The Changeling
- First edition
- Author: Zilpha Keatley Snyder
- Illustrator: Alton Raible
- Language: English
- Genre: Fiction
- Publisher: Atheneum Books
- Publication date: June 1970
- Publication place: United States
- Media type: Print
- Pages: 220
- Awards: Christopher Award

= The Changeling (Snyder novel) =

1970 novel by Zilpha Keatley Snyder

The Changeling is a young adult novel by Zilpha Keatley Snyder. This book was first published in 1970. It was awarded a Christopher Award and named an outstanding book for young people by the Junior Library Guild.

==Plot summary==
The novel's plot follows the developing friendship of two adolescent girls: shy, fearful Martha and free-spirited, mystical, imaginative Ivy. Ivy belonged to the shunned Carson family, who lived in the hills above town in a derelict Victorian mansion surrounded by neglected fruit orchards that had been handed down to her mother. But Ivy was not a typical Carson. Ivy explains to Martha when they first meet that she is a changeling, a child of supernatural parents who had been exchanged for the real Ivy Carson at birth. She returns to this theme with particular emphasis when she is threatened or harmed in any way. Martha comes from a well-to-do family completely in thrall to suburban values and suspicious of Ivy due to her background.

The girls become friends in the second grade and soon are inseparable. Among other things, Martha discovers that Ivy is "absolutely fearless"; not courageous, but fearless. It is implied that this is at least in part due to abuse by her father or brothers. When Ivy cries, which is rarely, she sheds few tears and makes no sound at all. The illustrations as well as the text emphasize the contrasts between the girls. Ivy is dark, thin, beautiful, graceful and mature; Martha is blond, overweight, bucktoothed, clumsy, and cries easily. What they have in common is bright imagination, which they soon pool into a shared fantasy, almost a belief system.

They play regularly in a beautiful, magical part of the woods and develop an elaborate paracosm called the Land of the Green Sky. Whenever they have trouble in their lives they enact rituals of their own devising which have an uncanny way of cadencing in the same way that their problems eventually resolve. As they grow older and enter their teen years, Ivy longs to be a ballet dancer and directs Martha into a career in drama. Martha becomes braver, bolstered by Ivy's encouragement.

Ivy family's reputation means she is never able to get a fair chance. Martha's family considers her a bad influence. She is blamed for anything that goes wrong. When the girls are in 8th grade, vandals strike their school and because Ivy is one of the "jailbird Carsons," she is wrongfully and maliciously accused of the crime. Ivy's family responds to this crisis in the manner typical of when one of their own has trouble with the law - they pack up their old, red truck and, with no warning, flee in the dead of night.

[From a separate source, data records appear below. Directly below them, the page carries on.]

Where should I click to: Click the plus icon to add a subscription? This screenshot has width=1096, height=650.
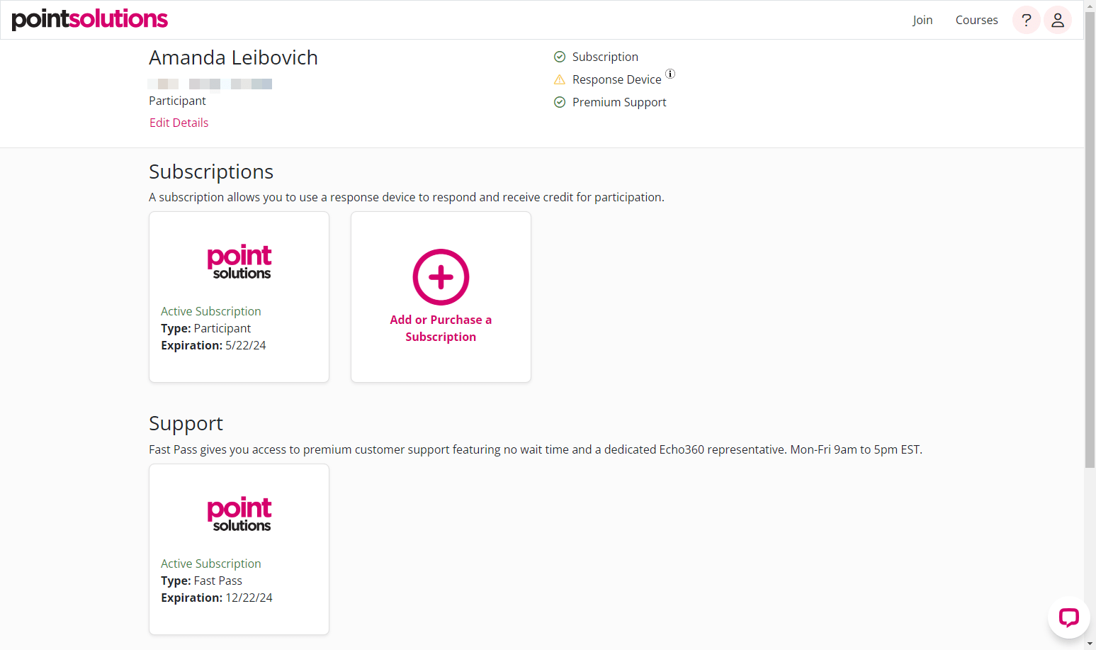coord(441,277)
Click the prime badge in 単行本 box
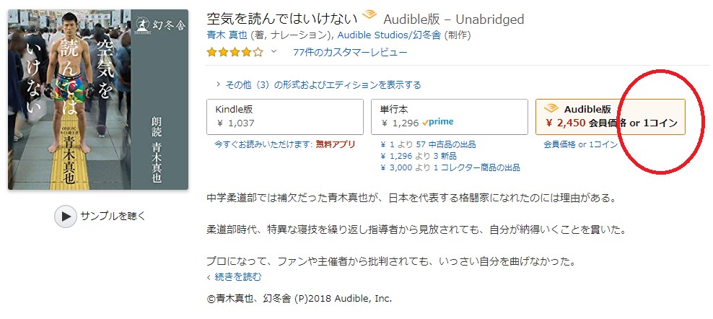Screen dimensions: 713x319 tap(438, 123)
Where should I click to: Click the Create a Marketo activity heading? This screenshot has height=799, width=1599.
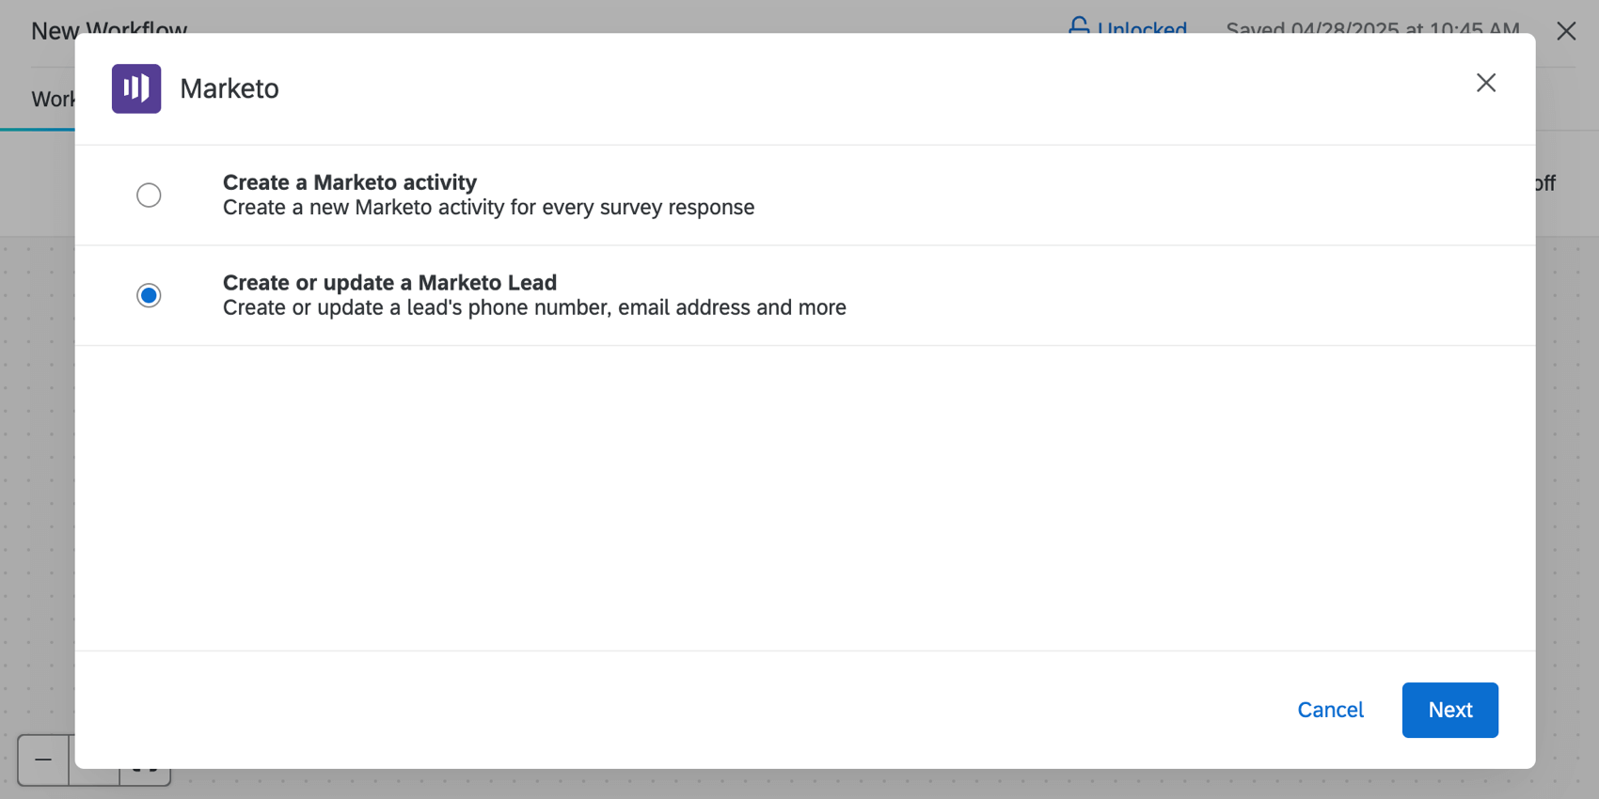(350, 181)
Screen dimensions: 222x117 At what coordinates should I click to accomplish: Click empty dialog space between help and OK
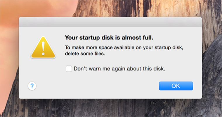[96, 86]
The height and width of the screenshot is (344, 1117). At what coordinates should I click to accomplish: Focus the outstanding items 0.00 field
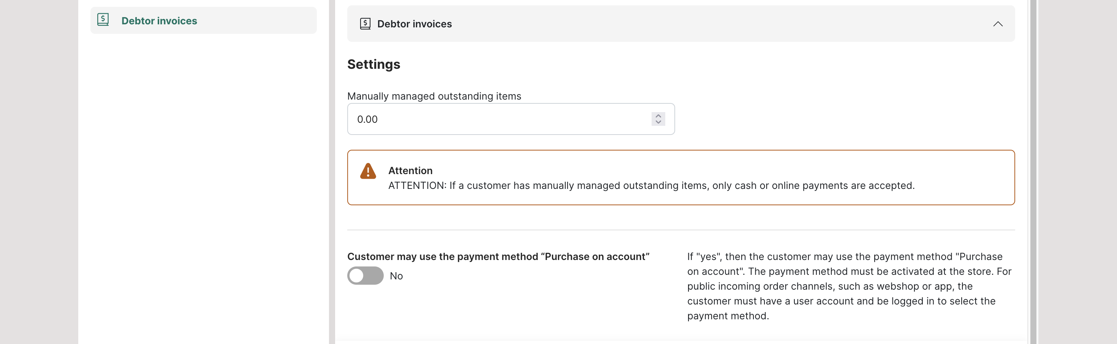click(499, 119)
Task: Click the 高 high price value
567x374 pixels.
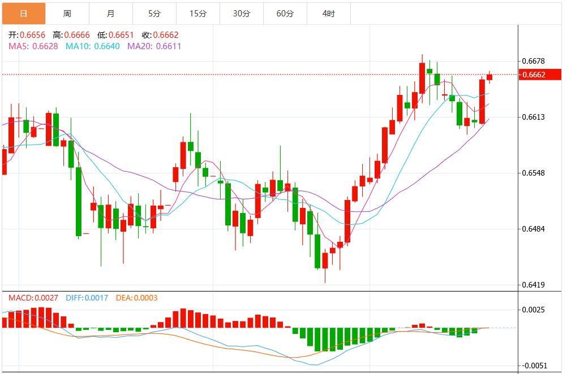Action: click(77, 35)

Martha is devastated by the loss and confused by Ivy's cryptic and emotional assertions when they spoke for the last time. Martha must now come of age without her magical, kindred friend by her side. No one knew or loved Martha as Ivy did. Martha is left alone to make more friendships with classmates.

==Supporting information==
The novel is written in flashback, with the beginning and ending of the book describing Martha awaiting Ivy's return and reflecting on Ivy's influence on her growth.

Scholar R. Craig Roney presents The Changeling as representative of a move in 1970s fiction for older children's books to involve “a realistic character living in the real world who fantasizes (dreams or daydreams) to cope with some real or imagined problem.”

In discussing the traditional notion of “fairy as Other” in fairy tales, critic Ann F. Howey observes that the idea is “so integral to the changeling tradition that Zilpha Keatley Snyder, in a realistic children's novel, used it to dramatize one character's alienation.”

Snyder has said that both the fantasy game played by the girls in The Changeling and its evolution into the Green-sky series originated in childhood games she herself played in Ojai, California with relatives.